Items from a dataset
=-=-=-=-=
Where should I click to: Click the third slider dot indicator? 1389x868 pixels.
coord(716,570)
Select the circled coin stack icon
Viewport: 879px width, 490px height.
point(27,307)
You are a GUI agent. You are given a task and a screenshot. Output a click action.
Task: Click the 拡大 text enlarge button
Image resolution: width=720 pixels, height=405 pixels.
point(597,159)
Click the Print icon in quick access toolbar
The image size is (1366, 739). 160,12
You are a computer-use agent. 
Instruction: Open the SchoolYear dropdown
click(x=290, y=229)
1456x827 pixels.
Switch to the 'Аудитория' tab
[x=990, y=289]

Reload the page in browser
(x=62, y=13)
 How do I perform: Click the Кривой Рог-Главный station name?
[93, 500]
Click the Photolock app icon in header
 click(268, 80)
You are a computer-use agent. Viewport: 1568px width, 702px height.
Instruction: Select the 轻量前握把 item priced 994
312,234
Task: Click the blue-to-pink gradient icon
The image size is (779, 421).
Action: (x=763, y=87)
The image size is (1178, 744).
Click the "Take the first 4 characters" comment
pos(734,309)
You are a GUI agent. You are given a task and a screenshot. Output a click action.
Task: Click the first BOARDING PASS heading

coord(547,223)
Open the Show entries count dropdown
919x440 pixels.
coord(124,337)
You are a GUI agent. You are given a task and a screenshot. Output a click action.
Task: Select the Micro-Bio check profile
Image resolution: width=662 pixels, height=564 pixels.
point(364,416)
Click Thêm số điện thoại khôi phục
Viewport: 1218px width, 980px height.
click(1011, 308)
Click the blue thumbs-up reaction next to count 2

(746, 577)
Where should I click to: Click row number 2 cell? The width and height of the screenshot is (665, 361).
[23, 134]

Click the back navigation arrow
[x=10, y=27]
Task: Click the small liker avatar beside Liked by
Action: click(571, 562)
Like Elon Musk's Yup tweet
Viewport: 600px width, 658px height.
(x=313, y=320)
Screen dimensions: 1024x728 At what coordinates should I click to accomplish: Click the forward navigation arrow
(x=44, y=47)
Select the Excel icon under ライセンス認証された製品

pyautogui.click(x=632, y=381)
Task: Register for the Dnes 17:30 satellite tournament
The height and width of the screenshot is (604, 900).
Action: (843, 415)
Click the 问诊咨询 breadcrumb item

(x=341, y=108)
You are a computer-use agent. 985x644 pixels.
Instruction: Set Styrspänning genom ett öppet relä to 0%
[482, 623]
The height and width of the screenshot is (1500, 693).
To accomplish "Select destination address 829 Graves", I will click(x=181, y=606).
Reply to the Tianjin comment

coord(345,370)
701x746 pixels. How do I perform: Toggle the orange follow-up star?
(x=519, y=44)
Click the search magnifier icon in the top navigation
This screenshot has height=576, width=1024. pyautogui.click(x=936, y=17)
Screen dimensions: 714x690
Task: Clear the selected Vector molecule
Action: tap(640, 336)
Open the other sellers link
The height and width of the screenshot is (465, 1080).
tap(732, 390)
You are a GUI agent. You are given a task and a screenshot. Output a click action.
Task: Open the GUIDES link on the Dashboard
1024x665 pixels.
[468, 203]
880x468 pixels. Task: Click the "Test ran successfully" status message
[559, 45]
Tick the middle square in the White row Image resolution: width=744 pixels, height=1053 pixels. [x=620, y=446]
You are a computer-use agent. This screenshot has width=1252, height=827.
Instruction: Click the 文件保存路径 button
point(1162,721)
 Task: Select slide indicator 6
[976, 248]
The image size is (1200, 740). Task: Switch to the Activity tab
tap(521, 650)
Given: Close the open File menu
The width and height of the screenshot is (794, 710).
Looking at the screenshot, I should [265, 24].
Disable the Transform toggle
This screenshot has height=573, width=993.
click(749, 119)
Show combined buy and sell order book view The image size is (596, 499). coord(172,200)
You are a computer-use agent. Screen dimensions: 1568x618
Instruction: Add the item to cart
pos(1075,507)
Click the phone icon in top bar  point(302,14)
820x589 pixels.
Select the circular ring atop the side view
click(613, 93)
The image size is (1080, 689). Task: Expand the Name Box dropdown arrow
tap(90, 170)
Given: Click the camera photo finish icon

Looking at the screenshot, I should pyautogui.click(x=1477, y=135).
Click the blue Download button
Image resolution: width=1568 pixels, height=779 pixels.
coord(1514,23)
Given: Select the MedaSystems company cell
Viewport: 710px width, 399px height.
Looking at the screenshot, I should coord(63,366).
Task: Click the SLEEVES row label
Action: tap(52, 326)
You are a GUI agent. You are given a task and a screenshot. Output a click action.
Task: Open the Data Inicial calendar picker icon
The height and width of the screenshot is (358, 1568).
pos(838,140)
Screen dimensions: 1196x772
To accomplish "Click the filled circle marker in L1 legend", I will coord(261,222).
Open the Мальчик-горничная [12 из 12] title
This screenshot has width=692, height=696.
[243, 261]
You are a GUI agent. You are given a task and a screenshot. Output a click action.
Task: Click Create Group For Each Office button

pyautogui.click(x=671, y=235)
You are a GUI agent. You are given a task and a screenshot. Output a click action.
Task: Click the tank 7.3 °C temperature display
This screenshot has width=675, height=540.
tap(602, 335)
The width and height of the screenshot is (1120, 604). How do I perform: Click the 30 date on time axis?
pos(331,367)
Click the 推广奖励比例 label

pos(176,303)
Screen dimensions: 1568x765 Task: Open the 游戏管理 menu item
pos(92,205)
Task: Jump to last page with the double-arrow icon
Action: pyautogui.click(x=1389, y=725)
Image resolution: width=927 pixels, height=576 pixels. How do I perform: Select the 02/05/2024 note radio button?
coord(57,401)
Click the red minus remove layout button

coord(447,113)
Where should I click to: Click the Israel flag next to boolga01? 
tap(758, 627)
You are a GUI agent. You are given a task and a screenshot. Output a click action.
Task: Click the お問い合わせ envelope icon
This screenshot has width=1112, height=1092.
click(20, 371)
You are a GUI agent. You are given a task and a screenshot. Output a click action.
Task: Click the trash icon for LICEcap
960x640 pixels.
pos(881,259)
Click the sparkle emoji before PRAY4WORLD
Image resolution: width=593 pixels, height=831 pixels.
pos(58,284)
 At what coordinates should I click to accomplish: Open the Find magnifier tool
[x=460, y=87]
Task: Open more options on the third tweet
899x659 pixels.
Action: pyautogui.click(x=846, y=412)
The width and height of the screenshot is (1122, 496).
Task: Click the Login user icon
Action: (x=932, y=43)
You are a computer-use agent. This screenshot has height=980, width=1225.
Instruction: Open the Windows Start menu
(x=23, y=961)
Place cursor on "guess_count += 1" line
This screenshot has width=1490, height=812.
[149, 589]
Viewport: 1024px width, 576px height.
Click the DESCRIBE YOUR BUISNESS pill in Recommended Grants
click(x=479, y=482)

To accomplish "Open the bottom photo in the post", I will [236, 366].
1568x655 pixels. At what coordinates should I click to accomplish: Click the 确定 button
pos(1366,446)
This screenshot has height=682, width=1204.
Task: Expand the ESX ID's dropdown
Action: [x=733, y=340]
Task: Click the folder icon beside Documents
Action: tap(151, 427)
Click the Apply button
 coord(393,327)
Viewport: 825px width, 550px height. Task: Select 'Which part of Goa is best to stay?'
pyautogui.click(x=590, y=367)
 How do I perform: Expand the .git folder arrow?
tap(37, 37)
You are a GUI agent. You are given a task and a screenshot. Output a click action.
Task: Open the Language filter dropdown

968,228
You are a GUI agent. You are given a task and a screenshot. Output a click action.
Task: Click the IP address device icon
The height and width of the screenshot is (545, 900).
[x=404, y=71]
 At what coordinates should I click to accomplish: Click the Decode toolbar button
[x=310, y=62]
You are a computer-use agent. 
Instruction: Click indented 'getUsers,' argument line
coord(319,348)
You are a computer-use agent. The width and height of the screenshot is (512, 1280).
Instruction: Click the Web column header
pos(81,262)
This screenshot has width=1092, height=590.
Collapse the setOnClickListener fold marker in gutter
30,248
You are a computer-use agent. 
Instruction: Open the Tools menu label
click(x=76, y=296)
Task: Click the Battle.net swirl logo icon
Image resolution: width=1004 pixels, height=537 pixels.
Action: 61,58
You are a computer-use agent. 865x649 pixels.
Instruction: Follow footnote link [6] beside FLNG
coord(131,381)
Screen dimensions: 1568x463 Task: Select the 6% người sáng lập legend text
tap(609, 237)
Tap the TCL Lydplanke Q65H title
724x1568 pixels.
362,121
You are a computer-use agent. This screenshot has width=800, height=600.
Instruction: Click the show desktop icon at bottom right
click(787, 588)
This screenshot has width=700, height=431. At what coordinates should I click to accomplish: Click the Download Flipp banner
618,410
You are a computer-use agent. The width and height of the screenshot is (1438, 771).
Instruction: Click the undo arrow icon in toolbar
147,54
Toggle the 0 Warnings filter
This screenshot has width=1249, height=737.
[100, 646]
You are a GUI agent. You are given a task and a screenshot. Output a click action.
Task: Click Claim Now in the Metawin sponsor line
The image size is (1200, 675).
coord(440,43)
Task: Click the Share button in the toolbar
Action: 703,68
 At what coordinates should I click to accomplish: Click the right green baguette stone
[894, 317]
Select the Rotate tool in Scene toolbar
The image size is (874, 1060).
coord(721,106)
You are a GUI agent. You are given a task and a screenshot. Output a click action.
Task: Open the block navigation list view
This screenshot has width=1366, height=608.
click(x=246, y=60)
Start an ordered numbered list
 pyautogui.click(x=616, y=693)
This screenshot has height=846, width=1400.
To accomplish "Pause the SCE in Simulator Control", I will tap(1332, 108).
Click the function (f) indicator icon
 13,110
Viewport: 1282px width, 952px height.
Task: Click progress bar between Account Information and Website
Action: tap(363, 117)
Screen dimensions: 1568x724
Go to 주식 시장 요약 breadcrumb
=-=-=-=-=
## PROMPT
An exact copy of the lines above, from the one containing "Instruction: Open the SchoolYear dropdown" down to the one containing "Click Thêm số điện thoại khôi phục" and including both, is the whole answer; retype it and nothing else.

## RESULT
Instruction: Open the SchoolYear dropdown
click(x=290, y=229)
1456x827 pixels.
Switch to the 'Аудитория' tab
[x=990, y=289]

Reload the page in browser
(x=62, y=13)
 How do I perform: Click the Кривой Рог-Главный station name?
[93, 500]
Click the Photolock app icon in header
 click(268, 80)
You are a computer-use agent. Viewport: 1568px width, 702px height.
Instruction: Select the 轻量前握把 item priced 994
312,234
Task: Click the blue-to-pink gradient icon
The image size is (779, 421).
Action: (x=763, y=87)
The image size is (1178, 744).
Click the "Take the first 4 characters" comment
pos(734,309)
You are a GUI agent. You are given a task and a screenshot. Output a click action.
Task: Click the first BOARDING PASS heading

coord(547,223)
Open the Show entries count dropdown
919x440 pixels.
coord(124,337)
You are a GUI agent. You are given a task and a screenshot. Output a click action.
Task: Select the Micro-Bio check profile
Image resolution: width=662 pixels, height=564 pixels.
point(364,416)
Click Thêm số điện thoại khôi phục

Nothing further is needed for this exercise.